• [Prompt]:
Copy all the entries below exactly, but not the pictures.

--- Given data Enclosed Below ---

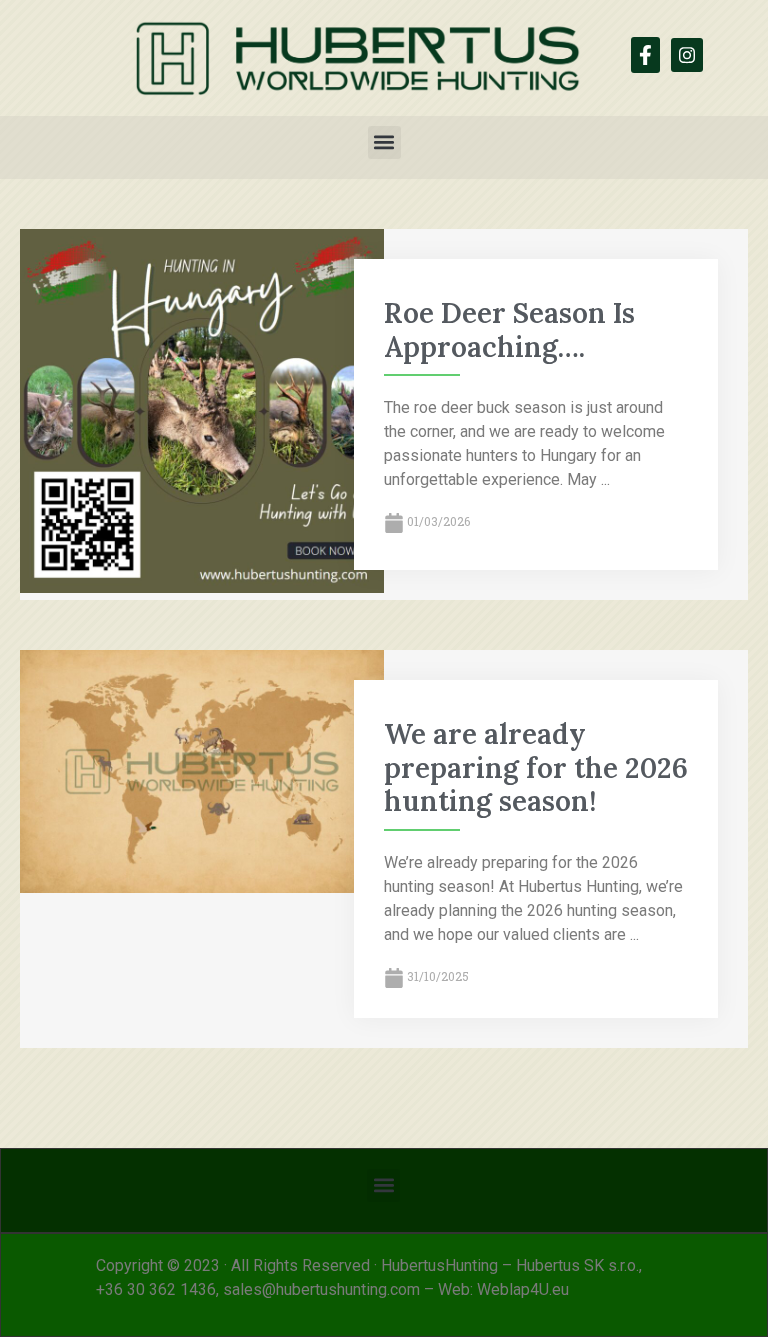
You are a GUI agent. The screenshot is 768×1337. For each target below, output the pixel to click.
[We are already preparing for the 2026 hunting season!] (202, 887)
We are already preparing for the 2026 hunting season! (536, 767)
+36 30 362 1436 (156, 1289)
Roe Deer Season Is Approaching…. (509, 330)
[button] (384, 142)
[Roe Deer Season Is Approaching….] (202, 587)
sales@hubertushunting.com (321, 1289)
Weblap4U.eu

--- End of Enclosed Given data ---

• [Exercise response]:
You are a GUI agent. The screenshot is 768×1337. For each target below, output the pixel to click.
[We are already preparing for the 2026 hunting season!] (202, 887)
We are already preparing for the 2026 hunting season! (536, 767)
+36 30 362 1436 (156, 1289)
Roe Deer Season Is Approaching…. (509, 330)
[button] (384, 142)
[Roe Deer Season Is Approaching….] (202, 587)
sales@hubertushunting.com (321, 1289)
Weblap4U.eu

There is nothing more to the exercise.